Dataset entries
=======

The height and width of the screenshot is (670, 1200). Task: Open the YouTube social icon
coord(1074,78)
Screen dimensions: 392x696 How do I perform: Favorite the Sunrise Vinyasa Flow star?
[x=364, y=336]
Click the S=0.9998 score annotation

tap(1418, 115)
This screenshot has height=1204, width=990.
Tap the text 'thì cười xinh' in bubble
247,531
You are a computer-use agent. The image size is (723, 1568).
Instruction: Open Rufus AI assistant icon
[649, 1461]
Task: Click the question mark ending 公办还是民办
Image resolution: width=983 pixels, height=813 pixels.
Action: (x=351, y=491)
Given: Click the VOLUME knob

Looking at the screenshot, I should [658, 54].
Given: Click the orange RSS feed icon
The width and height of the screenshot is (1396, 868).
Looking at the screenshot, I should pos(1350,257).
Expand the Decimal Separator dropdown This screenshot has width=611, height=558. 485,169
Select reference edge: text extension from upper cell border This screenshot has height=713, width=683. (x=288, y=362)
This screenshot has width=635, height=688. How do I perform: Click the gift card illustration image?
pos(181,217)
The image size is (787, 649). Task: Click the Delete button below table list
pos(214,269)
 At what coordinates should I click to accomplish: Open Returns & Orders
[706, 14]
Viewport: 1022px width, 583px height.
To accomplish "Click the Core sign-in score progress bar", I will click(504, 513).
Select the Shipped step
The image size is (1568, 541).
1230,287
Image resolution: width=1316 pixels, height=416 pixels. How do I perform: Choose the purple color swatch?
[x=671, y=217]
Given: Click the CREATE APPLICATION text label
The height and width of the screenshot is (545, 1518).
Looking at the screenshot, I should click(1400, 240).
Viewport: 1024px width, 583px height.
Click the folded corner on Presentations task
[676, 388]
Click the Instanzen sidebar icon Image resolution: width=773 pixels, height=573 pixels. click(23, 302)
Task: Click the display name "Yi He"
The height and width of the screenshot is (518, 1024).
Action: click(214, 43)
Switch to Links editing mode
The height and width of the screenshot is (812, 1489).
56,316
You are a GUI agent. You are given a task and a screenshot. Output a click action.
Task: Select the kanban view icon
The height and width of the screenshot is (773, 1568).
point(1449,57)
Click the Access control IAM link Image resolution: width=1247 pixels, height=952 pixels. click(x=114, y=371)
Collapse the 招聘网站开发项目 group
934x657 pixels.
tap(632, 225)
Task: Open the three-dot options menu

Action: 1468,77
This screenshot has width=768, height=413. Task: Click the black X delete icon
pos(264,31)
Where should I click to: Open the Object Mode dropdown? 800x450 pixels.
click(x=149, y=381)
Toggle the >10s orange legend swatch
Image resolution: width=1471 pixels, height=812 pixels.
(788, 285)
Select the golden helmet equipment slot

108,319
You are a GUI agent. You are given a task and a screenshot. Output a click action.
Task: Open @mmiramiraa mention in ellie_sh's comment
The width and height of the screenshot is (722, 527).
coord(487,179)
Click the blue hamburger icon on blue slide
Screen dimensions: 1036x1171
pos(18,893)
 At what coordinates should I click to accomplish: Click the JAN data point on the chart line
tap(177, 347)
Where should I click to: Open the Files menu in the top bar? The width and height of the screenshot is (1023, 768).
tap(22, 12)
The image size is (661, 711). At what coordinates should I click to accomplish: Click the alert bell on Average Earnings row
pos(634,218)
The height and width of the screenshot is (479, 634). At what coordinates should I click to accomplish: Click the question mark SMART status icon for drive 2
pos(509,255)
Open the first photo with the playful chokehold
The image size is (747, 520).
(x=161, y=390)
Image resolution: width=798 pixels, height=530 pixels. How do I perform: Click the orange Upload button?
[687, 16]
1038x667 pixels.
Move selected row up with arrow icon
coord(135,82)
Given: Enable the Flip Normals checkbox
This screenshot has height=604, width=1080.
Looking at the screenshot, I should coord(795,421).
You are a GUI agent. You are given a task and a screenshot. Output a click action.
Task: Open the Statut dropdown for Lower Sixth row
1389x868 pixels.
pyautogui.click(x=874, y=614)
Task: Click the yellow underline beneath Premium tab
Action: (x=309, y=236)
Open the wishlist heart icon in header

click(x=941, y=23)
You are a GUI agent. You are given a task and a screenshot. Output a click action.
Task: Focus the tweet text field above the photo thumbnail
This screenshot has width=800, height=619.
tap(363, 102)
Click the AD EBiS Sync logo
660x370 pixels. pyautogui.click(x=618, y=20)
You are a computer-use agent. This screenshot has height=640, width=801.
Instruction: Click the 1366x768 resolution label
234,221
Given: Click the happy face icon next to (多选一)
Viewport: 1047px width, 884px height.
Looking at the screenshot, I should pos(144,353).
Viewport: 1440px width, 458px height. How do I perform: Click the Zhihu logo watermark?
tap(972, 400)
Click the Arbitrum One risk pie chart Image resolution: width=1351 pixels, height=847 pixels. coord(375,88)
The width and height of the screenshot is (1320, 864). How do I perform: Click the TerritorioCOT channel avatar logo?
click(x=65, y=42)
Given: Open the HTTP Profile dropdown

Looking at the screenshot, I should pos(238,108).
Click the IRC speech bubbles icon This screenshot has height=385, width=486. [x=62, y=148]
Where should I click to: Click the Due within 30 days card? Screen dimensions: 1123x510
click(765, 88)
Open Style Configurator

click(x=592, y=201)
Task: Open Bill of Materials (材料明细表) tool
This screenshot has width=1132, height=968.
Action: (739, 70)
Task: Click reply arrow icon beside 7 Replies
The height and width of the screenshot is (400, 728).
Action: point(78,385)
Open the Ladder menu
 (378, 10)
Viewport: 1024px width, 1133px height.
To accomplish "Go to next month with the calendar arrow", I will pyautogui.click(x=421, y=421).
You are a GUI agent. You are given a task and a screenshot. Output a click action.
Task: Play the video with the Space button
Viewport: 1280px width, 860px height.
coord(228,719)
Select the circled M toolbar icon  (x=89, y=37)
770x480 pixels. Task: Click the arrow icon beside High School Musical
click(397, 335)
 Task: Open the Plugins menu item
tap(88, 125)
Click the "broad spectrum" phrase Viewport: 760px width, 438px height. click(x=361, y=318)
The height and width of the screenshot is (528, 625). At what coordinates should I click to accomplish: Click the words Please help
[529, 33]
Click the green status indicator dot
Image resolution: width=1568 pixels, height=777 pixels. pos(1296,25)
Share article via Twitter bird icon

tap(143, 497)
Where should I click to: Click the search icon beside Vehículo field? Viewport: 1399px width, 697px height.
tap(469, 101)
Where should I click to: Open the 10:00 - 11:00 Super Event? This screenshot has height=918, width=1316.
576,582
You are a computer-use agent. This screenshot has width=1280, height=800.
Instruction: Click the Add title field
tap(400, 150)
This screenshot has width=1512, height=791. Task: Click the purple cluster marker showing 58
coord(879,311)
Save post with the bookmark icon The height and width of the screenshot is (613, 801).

=======

# The problem
Write out the records above again, keeping each one identical to the original.

# Answer to the exercise
The height and width of the screenshot is (670, 1200). Task: Open the YouTube social icon
coord(1074,78)
Screen dimensions: 392x696 How do I perform: Favorite the Sunrise Vinyasa Flow star?
[x=364, y=336]
Click the S=0.9998 score annotation

tap(1418, 115)
This screenshot has height=1204, width=990.
Tap the text 'thì cười xinh' in bubble
247,531
You are a computer-use agent. The image size is (723, 1568).
Instruction: Open Rufus AI assistant icon
[649, 1461]
Task: Click the question mark ending 公办还是民办
Image resolution: width=983 pixels, height=813 pixels.
Action: (x=351, y=491)
Given: Click the VOLUME knob

Looking at the screenshot, I should [658, 54].
Given: Click the orange RSS feed icon
The width and height of the screenshot is (1396, 868).
Looking at the screenshot, I should pos(1350,257).
Expand the Decimal Separator dropdown This screenshot has width=611, height=558. 485,169
Select reference edge: text extension from upper cell border This screenshot has height=713, width=683. (x=288, y=362)
This screenshot has width=635, height=688. How do I perform: Click the gift card illustration image?
pos(181,217)
The image size is (787, 649). Task: Click the Delete button below table list
pos(214,269)
 At what coordinates should I click to accomplish: Open Returns & Orders
[706, 14]
Viewport: 1022px width, 583px height.
To accomplish "Click the Core sign-in score progress bar", I will click(504, 513).
Select the Shipped step
The image size is (1568, 541).
1230,287
Image resolution: width=1316 pixels, height=416 pixels. How do I perform: Choose the purple color swatch?
[x=671, y=217]
Given: Click the CREATE APPLICATION text label
The height and width of the screenshot is (545, 1518).
Looking at the screenshot, I should click(1400, 240).
Viewport: 1024px width, 583px height.
Click the folded corner on Presentations task
[676, 388]
Click the Instanzen sidebar icon Image resolution: width=773 pixels, height=573 pixels. click(23, 302)
Task: Click the display name "Yi He"
The height and width of the screenshot is (518, 1024).
Action: click(214, 43)
Switch to Links editing mode
The height and width of the screenshot is (812, 1489).
56,316
You are a GUI agent. You are given a task and a screenshot. Output a click action.
Task: Select the kanban view icon
The height and width of the screenshot is (773, 1568).
point(1449,57)
Click the Access control IAM link Image resolution: width=1247 pixels, height=952 pixels. click(x=114, y=371)
Collapse the 招聘网站开发项目 group
934x657 pixels.
tap(632, 225)
Task: Open the three-dot options menu

Action: 1468,77
This screenshot has width=768, height=413. Task: Click the black X delete icon
pos(264,31)
Where should I click to: Open the Object Mode dropdown? 800x450 pixels.
click(x=149, y=381)
Toggle the >10s orange legend swatch
Image resolution: width=1471 pixels, height=812 pixels.
(788, 285)
Select the golden helmet equipment slot

108,319
You are a GUI agent. You are given a task and a screenshot. Output a click action.
Task: Open @mmiramiraa mention in ellie_sh's comment
The width and height of the screenshot is (722, 527).
coord(487,179)
Click the blue hamburger icon on blue slide
Screen dimensions: 1036x1171
pos(18,893)
 At what coordinates should I click to accomplish: Click the JAN data point on the chart line
tap(177, 347)
Where should I click to: Open the Files menu in the top bar? The width and height of the screenshot is (1023, 768).
tap(22, 12)
The image size is (661, 711). At what coordinates should I click to accomplish: Click the alert bell on Average Earnings row
pos(634,218)
The height and width of the screenshot is (479, 634). At what coordinates should I click to accomplish: Click the question mark SMART status icon for drive 2
pos(509,255)
Open the first photo with the playful chokehold
The image size is (747, 520).
(x=161, y=390)
Image resolution: width=798 pixels, height=530 pixels. How do I perform: Click the orange Upload button?
[687, 16]
1038x667 pixels.
Move selected row up with arrow icon
coord(135,82)
Given: Enable the Flip Normals checkbox
This screenshot has height=604, width=1080.
Looking at the screenshot, I should coord(795,421).
You are a GUI agent. You are given a task and a screenshot. Output a click action.
Task: Open the Statut dropdown for Lower Sixth row
1389x868 pixels.
pyautogui.click(x=874, y=614)
Task: Click the yellow underline beneath Premium tab
Action: (x=309, y=236)
Open the wishlist heart icon in header

click(x=941, y=23)
You are a GUI agent. You are given a task and a screenshot. Output a click action.
Task: Focus the tweet text field above the photo thumbnail
This screenshot has width=800, height=619.
tap(363, 102)
Click the AD EBiS Sync logo
660x370 pixels. pyautogui.click(x=618, y=20)
You are a computer-use agent. This screenshot has height=640, width=801.
Instruction: Click the 1366x768 resolution label
234,221
Given: Click the happy face icon next to (多选一)
Viewport: 1047px width, 884px height.
Looking at the screenshot, I should pos(144,353).
Viewport: 1440px width, 458px height. How do I perform: Click the Zhihu logo watermark?
tap(972, 400)
Click the Arbitrum One risk pie chart Image resolution: width=1351 pixels, height=847 pixels. coord(375,88)
The width and height of the screenshot is (1320, 864). How do I perform: Click the TerritorioCOT channel avatar logo?
click(x=65, y=42)
Given: Open the HTTP Profile dropdown

Looking at the screenshot, I should pos(238,108).
Click the IRC speech bubbles icon This screenshot has height=385, width=486. [x=62, y=148]
Where should I click to: Click the Due within 30 days card? Screen dimensions: 1123x510
click(765, 88)
Open Style Configurator

click(x=592, y=201)
Task: Open Bill of Materials (材料明细表) tool
This screenshot has width=1132, height=968.
Action: (739, 70)
Task: Click reply arrow icon beside 7 Replies
The height and width of the screenshot is (400, 728).
Action: point(78,385)
Open the Ladder menu
 (378, 10)
Viewport: 1024px width, 1133px height.
To accomplish "Go to next month with the calendar arrow", I will pyautogui.click(x=421, y=421).
You are a GUI agent. You are given a task and a screenshot. Output a click action.
Task: Play the video with the Space button
Viewport: 1280px width, 860px height.
coord(228,719)
Select the circled M toolbar icon  (x=89, y=37)
770x480 pixels. Task: Click the arrow icon beside High School Musical
click(397, 335)
 Task: Open the Plugins menu item
tap(88, 125)
Click the "broad spectrum" phrase Viewport: 760px width, 438px height. click(x=361, y=318)
The height and width of the screenshot is (528, 625). At what coordinates should I click to accomplish: Click the words Please help
[529, 33]
Click the green status indicator dot
Image resolution: width=1568 pixels, height=777 pixels. pos(1296,25)
Share article via Twitter bird icon

tap(143, 497)
Where should I click to: Click the search icon beside Vehículo field? Viewport: 1399px width, 697px height.
tap(469, 101)
Where should I click to: Open the 10:00 - 11:00 Super Event? This screenshot has height=918, width=1316.
576,582
You are a computer-use agent. This screenshot has width=1280, height=800.
Instruction: Click the Add title field
tap(400, 150)
This screenshot has width=1512, height=791. Task: Click the purple cluster marker showing 58
coord(879,311)
Save post with the bookmark icon The height and width of the screenshot is (613, 801).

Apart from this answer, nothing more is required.